The Belle and the Blackbird (Guardians Cycle #2) by Sarah M. Cradit

The Belle and the Blackbird (Guardians Cycle #2) by Sarah M. Cradit

Author:Sarah M. Cradit [Cradit, Sarah M.]
Language: eng
Format: epub
Publisher: Storyville Press


When Ana returned to the main fairway of the market, it felt like she’d stepped into another reality. Men and women were screaming for help, howling for physicians, and leaning over a haphazard line of convulsing bodies. Some were covered in blood. Others had gone dangerously pale.

Some of the tents had already collapsed, and the rest were being pulled down to place under the dying and dead. Dead. Yes, she realized some had already succumbed to the unknown horror ripping through the market. She searched for signs of anything that might explain what was happening, but there was nothing.

Ana regarded them all in utter helplessness. Her legs tried to go one way, her head another.

“It’s the apples!” someone cried. The person ran through the crowd, her hands waving above her head. “Don’t eat the apples!”

Shrill, sharp pounding pulsed in Ana’s ears. The screams and cries turned into an ambient hum, like she’d been pulled away from the scene and was viewing it through the lens of a distant memory.

Several feet away, a little boy tore out of his parents’ arms and retched a spray of blood. It coated his father, who tilted his head back to the sky and begged for mercy.

A cart thundered down the road, knocking Ana into a tent. The cacophony of dread and despair climbed to a crescendo once more, and she started screaming herself, to drown out the terror that yet had no name.
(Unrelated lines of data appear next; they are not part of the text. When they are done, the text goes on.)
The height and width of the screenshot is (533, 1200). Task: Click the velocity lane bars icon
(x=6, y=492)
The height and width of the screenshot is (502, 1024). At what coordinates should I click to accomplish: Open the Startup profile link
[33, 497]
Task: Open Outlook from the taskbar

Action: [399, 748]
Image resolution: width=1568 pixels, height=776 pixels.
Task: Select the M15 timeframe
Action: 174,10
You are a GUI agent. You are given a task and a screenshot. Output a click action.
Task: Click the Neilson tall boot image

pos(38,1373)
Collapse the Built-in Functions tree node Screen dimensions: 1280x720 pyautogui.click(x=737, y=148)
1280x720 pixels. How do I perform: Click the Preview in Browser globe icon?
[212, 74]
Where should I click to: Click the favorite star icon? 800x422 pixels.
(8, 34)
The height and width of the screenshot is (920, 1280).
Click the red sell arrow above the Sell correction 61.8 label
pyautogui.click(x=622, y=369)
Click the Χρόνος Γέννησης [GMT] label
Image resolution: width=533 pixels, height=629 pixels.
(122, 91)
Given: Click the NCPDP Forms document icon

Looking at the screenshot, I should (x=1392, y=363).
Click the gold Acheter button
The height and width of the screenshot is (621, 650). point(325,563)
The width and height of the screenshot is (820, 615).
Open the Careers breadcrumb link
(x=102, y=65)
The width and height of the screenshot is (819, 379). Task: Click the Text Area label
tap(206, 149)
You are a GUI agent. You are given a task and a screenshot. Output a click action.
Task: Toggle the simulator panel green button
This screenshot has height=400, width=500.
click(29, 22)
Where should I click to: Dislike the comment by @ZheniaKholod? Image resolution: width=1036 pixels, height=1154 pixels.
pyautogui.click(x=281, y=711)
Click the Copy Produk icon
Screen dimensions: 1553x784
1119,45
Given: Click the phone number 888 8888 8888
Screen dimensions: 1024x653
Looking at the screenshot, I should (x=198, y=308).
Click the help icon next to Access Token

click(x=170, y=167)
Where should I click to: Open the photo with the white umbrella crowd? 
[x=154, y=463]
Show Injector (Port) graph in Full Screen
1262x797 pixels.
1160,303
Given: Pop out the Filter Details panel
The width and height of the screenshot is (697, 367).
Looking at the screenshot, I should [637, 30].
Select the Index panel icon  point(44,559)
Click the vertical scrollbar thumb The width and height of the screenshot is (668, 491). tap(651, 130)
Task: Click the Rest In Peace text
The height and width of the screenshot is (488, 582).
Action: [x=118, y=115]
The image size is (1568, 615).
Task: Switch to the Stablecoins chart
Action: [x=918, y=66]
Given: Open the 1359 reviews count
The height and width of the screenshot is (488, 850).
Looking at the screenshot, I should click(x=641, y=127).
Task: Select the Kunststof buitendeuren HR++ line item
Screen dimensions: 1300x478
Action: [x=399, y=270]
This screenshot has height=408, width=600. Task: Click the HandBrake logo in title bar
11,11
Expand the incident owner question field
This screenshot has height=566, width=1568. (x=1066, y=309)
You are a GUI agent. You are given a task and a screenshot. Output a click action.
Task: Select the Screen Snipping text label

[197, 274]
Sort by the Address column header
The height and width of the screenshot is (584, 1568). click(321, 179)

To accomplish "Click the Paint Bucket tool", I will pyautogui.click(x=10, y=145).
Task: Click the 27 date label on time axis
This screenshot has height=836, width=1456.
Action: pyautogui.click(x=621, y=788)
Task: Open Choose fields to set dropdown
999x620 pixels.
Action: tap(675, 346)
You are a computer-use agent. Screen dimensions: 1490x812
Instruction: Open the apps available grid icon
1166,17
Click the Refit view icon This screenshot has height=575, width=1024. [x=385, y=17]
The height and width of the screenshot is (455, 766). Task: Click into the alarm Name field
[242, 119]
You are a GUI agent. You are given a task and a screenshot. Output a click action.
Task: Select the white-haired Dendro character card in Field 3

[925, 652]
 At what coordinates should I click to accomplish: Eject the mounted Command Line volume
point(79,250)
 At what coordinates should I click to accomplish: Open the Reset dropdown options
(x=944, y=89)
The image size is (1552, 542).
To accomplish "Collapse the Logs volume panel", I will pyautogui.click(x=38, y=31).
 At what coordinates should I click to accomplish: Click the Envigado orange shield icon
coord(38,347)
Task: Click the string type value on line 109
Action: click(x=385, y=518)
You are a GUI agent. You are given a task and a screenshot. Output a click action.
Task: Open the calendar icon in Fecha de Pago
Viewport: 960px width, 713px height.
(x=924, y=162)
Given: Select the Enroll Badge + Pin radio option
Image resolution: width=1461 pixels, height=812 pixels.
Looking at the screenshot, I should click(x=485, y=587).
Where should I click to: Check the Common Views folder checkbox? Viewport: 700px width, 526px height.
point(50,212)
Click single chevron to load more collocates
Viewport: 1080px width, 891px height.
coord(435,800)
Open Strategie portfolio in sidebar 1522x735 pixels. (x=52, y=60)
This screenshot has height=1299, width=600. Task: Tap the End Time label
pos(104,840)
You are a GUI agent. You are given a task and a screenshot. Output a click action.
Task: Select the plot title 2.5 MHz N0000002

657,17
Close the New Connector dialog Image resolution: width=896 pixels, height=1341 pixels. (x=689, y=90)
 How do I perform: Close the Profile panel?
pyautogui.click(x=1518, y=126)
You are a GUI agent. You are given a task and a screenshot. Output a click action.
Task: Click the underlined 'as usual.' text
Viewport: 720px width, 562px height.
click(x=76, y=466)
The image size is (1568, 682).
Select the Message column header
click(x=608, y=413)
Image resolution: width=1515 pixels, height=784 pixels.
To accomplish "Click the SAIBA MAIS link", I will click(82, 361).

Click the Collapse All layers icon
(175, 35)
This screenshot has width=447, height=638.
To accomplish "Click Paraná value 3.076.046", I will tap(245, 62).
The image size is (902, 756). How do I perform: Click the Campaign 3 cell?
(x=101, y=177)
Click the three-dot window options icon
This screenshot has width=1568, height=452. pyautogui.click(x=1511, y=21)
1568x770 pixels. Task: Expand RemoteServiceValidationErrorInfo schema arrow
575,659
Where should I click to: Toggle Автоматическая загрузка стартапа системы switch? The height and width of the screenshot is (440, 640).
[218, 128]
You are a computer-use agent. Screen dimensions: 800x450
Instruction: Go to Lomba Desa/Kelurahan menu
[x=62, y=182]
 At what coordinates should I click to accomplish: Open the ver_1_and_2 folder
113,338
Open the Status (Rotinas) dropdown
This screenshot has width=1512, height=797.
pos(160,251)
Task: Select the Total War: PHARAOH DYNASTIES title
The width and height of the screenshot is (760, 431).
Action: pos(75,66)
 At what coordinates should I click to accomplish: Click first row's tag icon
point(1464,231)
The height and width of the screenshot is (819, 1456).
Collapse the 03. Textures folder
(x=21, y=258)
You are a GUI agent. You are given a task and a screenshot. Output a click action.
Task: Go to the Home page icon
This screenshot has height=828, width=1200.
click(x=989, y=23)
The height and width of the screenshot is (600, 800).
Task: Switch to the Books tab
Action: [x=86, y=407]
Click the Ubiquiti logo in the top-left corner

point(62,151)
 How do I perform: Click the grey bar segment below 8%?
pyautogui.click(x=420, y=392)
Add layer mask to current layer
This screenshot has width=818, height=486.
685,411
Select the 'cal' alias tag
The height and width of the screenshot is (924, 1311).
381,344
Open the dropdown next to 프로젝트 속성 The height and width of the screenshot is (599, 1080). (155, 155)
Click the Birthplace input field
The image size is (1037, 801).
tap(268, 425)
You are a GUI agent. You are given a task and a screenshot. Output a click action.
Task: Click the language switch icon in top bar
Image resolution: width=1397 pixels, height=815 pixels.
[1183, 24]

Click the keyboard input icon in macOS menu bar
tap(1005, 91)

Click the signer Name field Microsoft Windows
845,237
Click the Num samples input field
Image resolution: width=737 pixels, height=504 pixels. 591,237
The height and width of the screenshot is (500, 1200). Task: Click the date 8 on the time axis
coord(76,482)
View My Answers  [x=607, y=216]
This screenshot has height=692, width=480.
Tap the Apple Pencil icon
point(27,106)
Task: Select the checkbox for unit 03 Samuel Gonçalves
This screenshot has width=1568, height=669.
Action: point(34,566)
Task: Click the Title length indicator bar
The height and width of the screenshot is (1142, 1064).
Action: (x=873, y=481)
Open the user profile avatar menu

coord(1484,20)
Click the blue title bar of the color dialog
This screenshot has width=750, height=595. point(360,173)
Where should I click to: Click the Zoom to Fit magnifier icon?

But of course it had a name.

You only think you know regret.

Ana started moving through the crowd. She crouched near the boy, asking his parents for any information they had about what had happened , but the mother was incapacitated with sobs. She pulled her boy—her already-gone boy—to her chest and rocked him in the rawest grief Ana had ever witnessed.

If she’d only moved faster, she might have—

“It was the apple,” the father said, swaying on his knees with a soulless look in his eyes. Beside him she saw a honey-covered apple—or what had been one before the child had eaten it. Only the stick remained, coated in remnants of honey and dirt clumped around the discarded instrument of death. “It was the fucking apple!”

“We need physicians!” Tyreste cried, his voice rising momentarily over the din of terror. Ana couldn’t see him; her senses were too overloaded to place where he was. “Where are the physicians? The healers?”

Ana stumbled to her feet. She blinked the sweat and tears away and scanned the crowd. Magda’s words bored holes through her. How had she done it? Had she taken hold of a villager and turned them into a murderer?

She found Tyreste standing over another situation too far gone, his hands laced over his head. The helpless look on his face broke her.

“You’re a healer,” she whispered, low enough just for the two of them. “We can help people.”

“I tried... I...” He turned back toward her, wan-faced, and lowered his shaking hands so she could see them. “How do you know I can heal?”

“Does it matter?” Ana was too agitated to be concerned about the slipup.